-- BEGIN TEXT SECTION --

[Git][ghc/ghc][wip/T18154] Don't attach CPR signatures to NOINLINE data structures (#18154)

Sebastian Graf gitlab at gitlab.haskell.org
Wed Sep 30 14:12:22 UTC 2020



Sebastian Graf pushed to branch wip/T18154 at Glasgow Haskell Compiler / GHC


Commits:
57c598ac by Sebastian Graf at 2020-09-30T16:11:33+02:00
Don't attach CPR signatures to NOINLINE data structures (#18154)

Because the generated `KindRep`s don't have an unfolding, !3230 did not
actually stop to compute, attach and serialise unnecessary CPR
signatures for them. As already said in
`Note [CPR for data structures]`, that leads to bloated interface
files which is ultimately quadratic for Nested CPR.

So we don't attach any CPR signature to bindings that

  * Are not thunks (because thunks are not in WHNF)
  * Have arity 0 (which means the top-level constructor is not a lambda)

If the data structure has an unfolding, we continue to look through it.
If not (as is the case for `KindRep`s), we look at the unchanged CPR
signature and see `topCprType`, as expected.

- - - - -


2 changed files:

- compiler/GHC/Core/Opt/CprAnal.hs
- testsuite/tests/simplCore/should_compile/T7360.stderr


Changes:

=====================================
compiler/GHC/Core/Opt/CprAnal.hs
=====================================
@@ -118,9 +118,9 @@ cprAnalTopBind :: AnalEnv
                -> CoreBind
                -> (AnalEnv, CoreBind)
 cprAnalTopBind env (NonRec id rhs)
-  = (extendAnalEnv env id' (idCprInfo id'), NonRec id' rhs')
+  = (env', NonRec id' rhs')
   where
-    (id', rhs') = cprAnalBind TopLevel env id rhs
+    (id', rhs', env') = cprAnalBind TopLevel env id rhs
 
 cprAnalTopBind env (Rec pairs)
   = (env', Rec pairs')
@@ -178,7 +178,7 @@ cprAnal' env (Lam var body)
   | otherwise
   = (lam_ty, Lam var body')
   where
-    env'             = extendAnalEnvForDemand env var (idDemandInfo var)
+    env'             = extendSigEnvForDemand env var (idDemandInfo var)

-- END TEXT SECTION --
-- BEGIN SOURCE MATERIAL --

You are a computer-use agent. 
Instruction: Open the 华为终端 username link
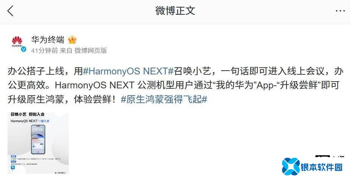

-- END SOURCE MATERIAL --

=== PROBLEMS ===
A. In two sentences, summarize the GHC commit notice above the lines.
B. Reproduce the GHC commit notice word for word, from "So we don't" up to and including "not a lambda)".

=== TASK-BY-TASK SOLUTIONS ===
A. Because the generated `KindRep`s have no unfolding, the earlier change !3230 did not actually stop unnecessary CPR signatures from being computed, attached and serialized for them, which leads to bloated interface files. The commit therefore attaches no CPR signature to bindings that are not thunks and have arity 0, though it still looks through a data structure's unfolding when one exists.

B.
So we don't attach any CPR signature to bindings that

  * Are not thunks (because thunks are not in WHNF)
  * Have arity 0 (which means the top-level constructor is not a lambda)